Freedom and July 4th


Our Freedoms, Finally


It is July 2012, and here we are again in annual rite and ritual to memorialize the meaning of our freedoms.

These are our freedoms in the concrete, less of rhetoric, and more of action.

Or the translation into deed of what we profess.

These are freedoms in substance, and less of utterances whose meanings sometimes escapes the utterers like us.

In this American life we have come to partake of, July is a reminder of a tradition of freedoms in the plural.

These are freedoms that articulate what is guaranteed to us by the force of the social contract that binds us all.

These are freedoms that we have won in the struggle to live in a society marked by what is fair and just.

These are the freedoms that we ought to keep sacred all the time.

For the Fourth of July is a narrative of what we want to become as a multicultural country, as a country of diverse peoples.

Not a single people, but a manifold of peoples from everywhere who have come here to live life anew.

The sacred code of the Fourth of July is one of independence in its most sanctified form: autonomy, self-determination, and self-government.

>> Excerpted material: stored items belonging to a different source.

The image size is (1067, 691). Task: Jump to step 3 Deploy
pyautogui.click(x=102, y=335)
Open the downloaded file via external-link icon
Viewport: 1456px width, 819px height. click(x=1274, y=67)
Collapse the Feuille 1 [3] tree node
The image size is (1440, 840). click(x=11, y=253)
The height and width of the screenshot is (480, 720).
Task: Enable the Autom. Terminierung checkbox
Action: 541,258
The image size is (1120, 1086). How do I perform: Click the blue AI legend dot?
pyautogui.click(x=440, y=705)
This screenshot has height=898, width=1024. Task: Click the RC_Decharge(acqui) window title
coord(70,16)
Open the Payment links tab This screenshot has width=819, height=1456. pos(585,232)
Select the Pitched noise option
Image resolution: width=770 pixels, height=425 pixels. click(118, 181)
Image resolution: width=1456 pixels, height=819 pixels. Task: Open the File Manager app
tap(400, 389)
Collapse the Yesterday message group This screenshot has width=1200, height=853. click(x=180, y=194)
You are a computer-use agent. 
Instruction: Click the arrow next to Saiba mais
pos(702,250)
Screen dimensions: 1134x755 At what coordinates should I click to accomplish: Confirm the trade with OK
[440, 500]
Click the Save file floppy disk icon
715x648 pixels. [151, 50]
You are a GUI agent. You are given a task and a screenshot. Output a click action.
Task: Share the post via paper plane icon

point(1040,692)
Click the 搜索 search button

It is separation too, literally and symbolically.

The America that we know of had to separate from its ‘colonial’ mother thousands of miles away in order to find its path of sovereignty and self-rule.

It was as simple as that: a declaration of independence.

It is the same spirit of independence that we see in the exercise of our political rights, and in the deployment of the means and methods to exercising those rights.

The frenzy with which we see the political climate in Hawaii is not different from the frenzy that we see in our national life.

The mulct throwing has begun, and the exercise of mulct counter-throwing only increases the uneasiness that we witness until the elections come to an end in November.

Between now and that ultimate time, we see a hodge-podge of claims and counter-claims by our politicians.

There are lots of exercises of self-promotion, and we know we can only take in so much.

There is such a thing as exasperation.

There is such a thing as the dumbing down of people, until ill humor sets and they say, ‘Give us back our freedoms!’

The test of our very own freedoms is in their full enjoyment, and no less.

When these freedoms are assured, the Fourth of July is what it is: a real Fourth of July that is ours.